Читаем Вера (Миссис Владимир Набоков) полностью

Летом Набоковы бежали не только от литературных агентов. Едва нью-йоркская жара и влажность стали нестерпимыми для Веры с Дмитрием, семейство перебралось в Вермонт, на ферму к гарвардскому профессору истории Михаилу Карповичу, где и прожило до середины сентября. Поместье Карповичей в 250 акров — Набоков любовно называл его «обхудшавшим фермерским домом, посещаемым громадными неповоротливыми дикобразами, от которых воняло, как от скунсов, светлячками и разными замечательными ночными бабочками», — сделалось веселой русской колонией средь гор южного Вермонта. Гостеприимство высокообразованного Карповича и его добросердечной жены Татьяны не имело границ; широкий приземистый фермерский дом и примыкающие к нему постройки постоянно были заполнены гостившими друзьями, часто весьма знаменитыми. Так как Карповичи намеренно отказались от электричества, водопровода и телефона, их вермонтское поместье не сулило никаких иных радостей жизни, кроме оживленных бесед, детской возни, постоянных чаепитий и лесного малинника.

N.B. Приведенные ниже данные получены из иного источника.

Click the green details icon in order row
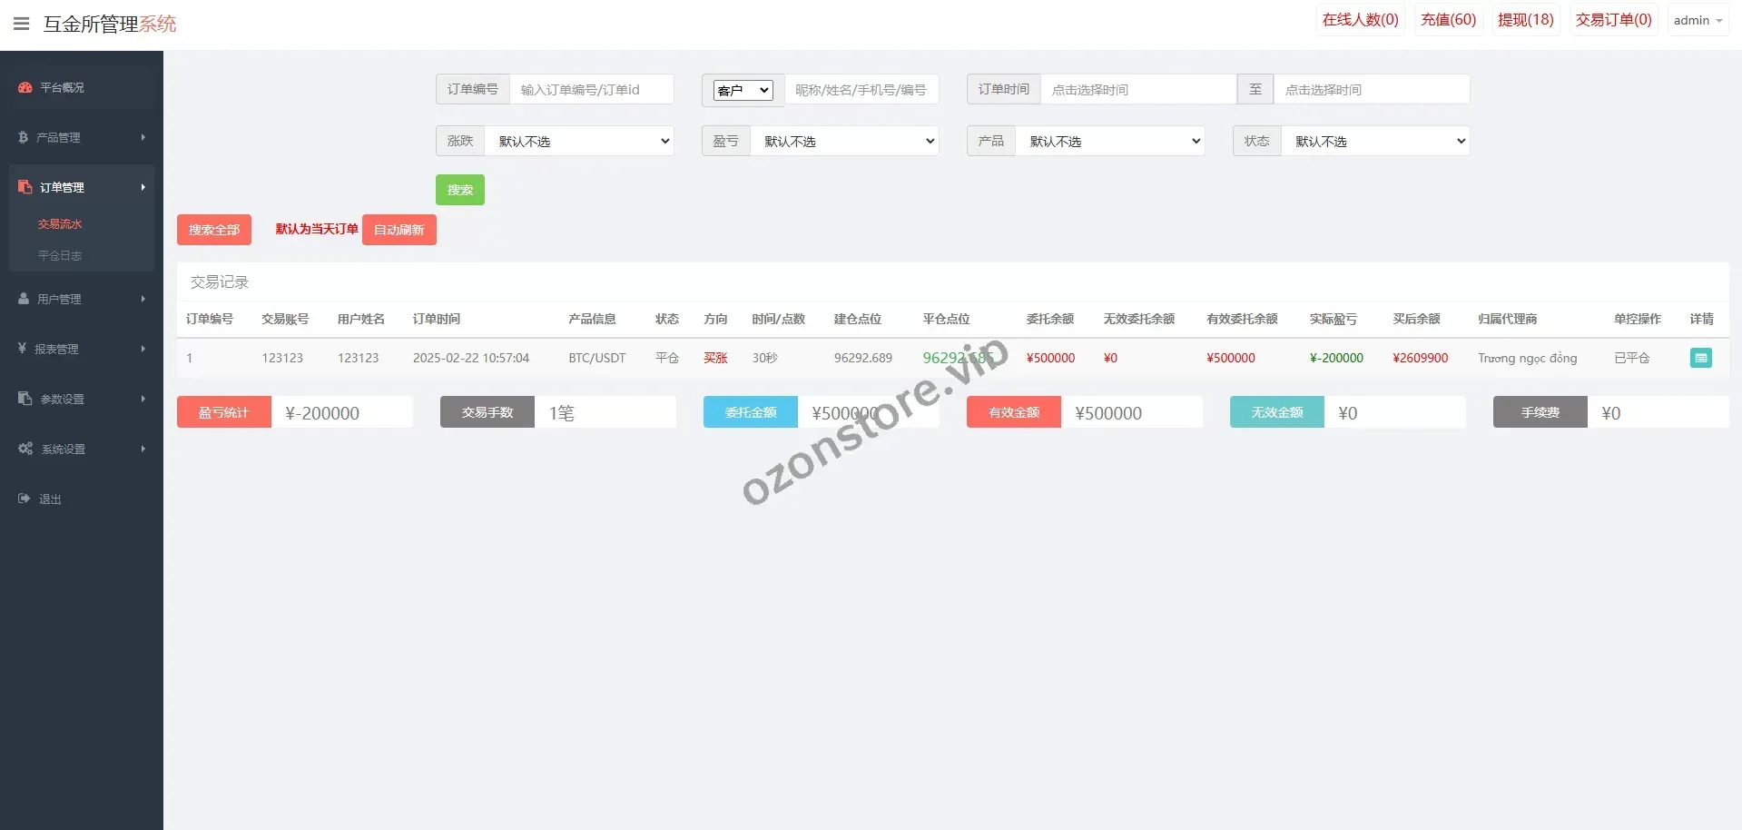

Владимир продолжал думать о будущем «с некоторым страхом», но то лето подарило ему редкостное ощущение беззаботности. Набоков воспользовался передышкой, чтобы заняться местными бабочками. Одиннадцатилетний сын Карповича, Сергей, вспоминал, как их гость в одних шортах бегал повсюду с сачком; полуголый русский производил неизгладимое впечатление на местных фермеров. Надо полагать, Вера немало времени проводила в компании детей, куда влился и ее сын. Детям Карповича было не под силу выговаривать длинное «Владимир Владимирович», и они величали Набокова укороченным «Владимирыч». Вера постоянно их поправляла. Чтоб знали: панибратство здесь неуместно.

Из летней идиллии Набоковы были деликатно возвращены в Нью-Йорк Александрой Толстой. Все летние месяцы, как, впрочем, и осенние, она в своих хлопотах об устройстве Набоковых рассылала письма всем, кто мог бы предложить Владимиру работу, а также тем, кто мог бы одолжить Набоковым денег. К сентябрю Толстая организовала Набокову встречу с Николаем Вреденом, русским по происхождению и директором книжного магазина издательства «Скрибнер». Владимир пообещал Александре Толстой: «… с радостью возьмусь за любую работу, которая позволит существовать мне и моей семье», однако после беседы из «Скрибнера» он вернулся в совершенно ином настроении. Вреден, который поистине явился спасителем для некоторых беженцев, предложил Набокову начать с упаковки книжных пачек и работать с девяти утра до шести вечера. Платить обязался шестьдесят восемь долларов в месяц. Скорее насмешливо, чем презрительно, «весьма многообещающий русский писатель», как Толстая представляла Набокова в своих письмах, заявил: «Упаковка — это то немногое, к чему я решительно не приспособлен». Кроме того, на шестьдесят восемь долларов в месяц семье прожить было невозможно, учитывая, что на дополнительный заработок у Набокова времени бы не оставалось. К концу благодатного лета на Владимира обрушился грипп, а вместе с ним и куча всяких забот.

В Нью-Йорке Набоковы поселились в доме номер 35 на Западной 87-й стрит и, по воспоминаниям Веры, «в жуткой квартирке». Им достались две комнаты в особнячке; телефон оказался далеко, несколько маршей по лестнице, у привратника. Каждый день Вера водила Дмитрия в школу, куда его определила Наталья Набокова и где ему выплачивали полную стипендию. Дмитрий быстро овладел английским; Вера с гордостью отмечала, что, не проучившись и нескольких месяцев в первом классе, он был «переведен» во второй. Владимир начал давать уроки русского двум дамам средних лет, учившимся в Колумбийском университете, и ученицами был доволен. Влюбленные в Россию, эти женщины, по мнению Набокова, «великолепным образом опровергали эмигрантскую предвзятость насчет подлакированной пустоты американского ума». Кроме того, Набоков предложил свои услуги Музею естествознания в собирании коллекции чешуекрылых Старого Света. Вскоре усилия Толстовского Фонда, а также его собственные стали приносить плоды. Набоков начал писать свои первые на английском книжные рецензии; ему устроили серию выступлений с лекциями. В декабре Набоков получил приглашение, расцененное им как «первый успех». Обещанная Алдановым год назад в Париже возможность в течение десяти летних недель поработать в Стэнфордском университете выпала Набокову в 1941 году. Дороти Льютхолд, одна из трех вышеупомянутых студенток Колумбийского университета, вызвалась переправить Набоковых туда из Нью-Йорка в своем новом «понтиаке».